We’re definitely in middle England – white, middle class England with a Chekhovian tinge in its old retainers – old Matthew the gardener, slow moving Cheryl (the wonderful Margot Leicester making a fully-fledged history out of almost nothing) – a bustling lady-of-the-manor, Audrey, determined to bring the house, all four bathrooms of it back to the former glory a WW1 hero created on his return from the war (Victoria Hamilton, superbly tart and waspish), and a passively, laconic husband, Paul (Nicholas Rowe, pitch perfect) – `along for the ride’.
Also included is Audrey’s wayward daughter, Zara, a typical `London’ product – maybe a budding writer as is young Gabriel who used to clean windows for the previous owner and also wants to `write’.
In true Chekhovian style, Gabriel (promising newcomer Luke Thallon) falls in love with Zara. But Zara in a rush of heroine worship for visiting successful novelist, Katherine (Audrey’s best friend) – and again, not dissimilar to Nina’s `crush’ on Chekhov’s careless writer in The Seagull (see review earlier this week) – falls headlong for Katherine (a cool, sardonic, sad but sexy Helen Schlesinger).
And here – and with Anna (the partner of James’s Audrey’s dead army son, killed in Iraq) – the sparks really begin to fly.
Goold’s production brings Barlett’s moments of high passion, frustration, hidden emotions, friendship betrayed and much more into the sharpest focus by means of a superb cast, the introduction of some seriously wonderful horticultural extras – the cast steadily planting boxes of flowers to demonstrate Audrey’s garden beginning to grow – and the deeply melancholic music of Vaughn Williams, Peter Gabriel, Royal Blood and soulful Nick Mulvey.
It’s hard to over-estimate the cumulative jolt that comes with Katherine and Zara’s sexual abandonment or the rain-soaked dance of desperate loss by Vinette Robinson’s Anna as she tries to summon back the spirit of her dead boy-friend.
Or the female battles between mother and daughter and mother and best friend.
Maybe the combination of Bartlett and Goold does slightly over-cook matters.
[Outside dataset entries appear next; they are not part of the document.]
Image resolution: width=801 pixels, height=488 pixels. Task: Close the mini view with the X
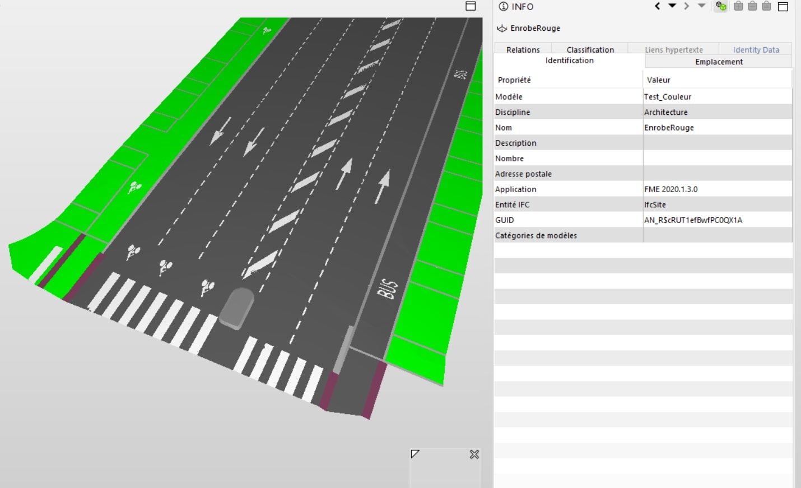tap(474, 454)
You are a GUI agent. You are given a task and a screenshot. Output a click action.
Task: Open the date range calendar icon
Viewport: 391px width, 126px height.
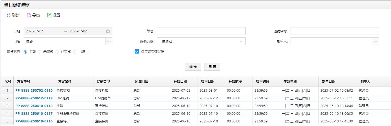108,31
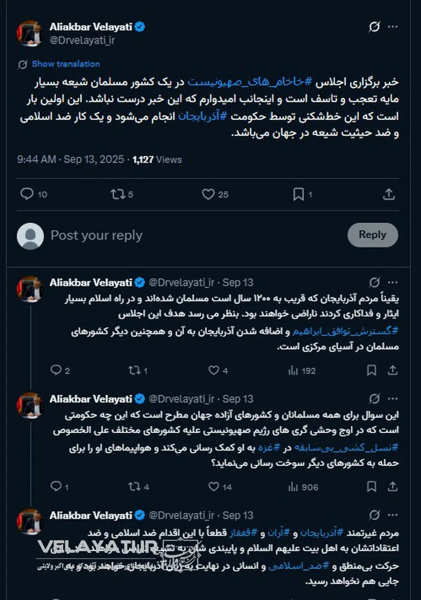Like the first thread reply with 4 likes

(x=214, y=370)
And you could argue that post-Brexit, this feels very much like only a partial national analysis, given it is entirely white, middle-class make-up (with the exception of Matthew and Cheryl, Robinson’s mixed race, Anna) and the small but rather telling role of the Polish cleaner, Krystyna.
But such is the quality of the writing, the acting and melancholy that sits over the whole evening, it’s as if, had Elgar been alive now, this would have been the kind of word-portrait lament he might have painted, as he did musically in Enigma Variations – a disappearing England in the throes of change with a battling back-bone of England type, determined to `hold the line’ and preserve something for the future.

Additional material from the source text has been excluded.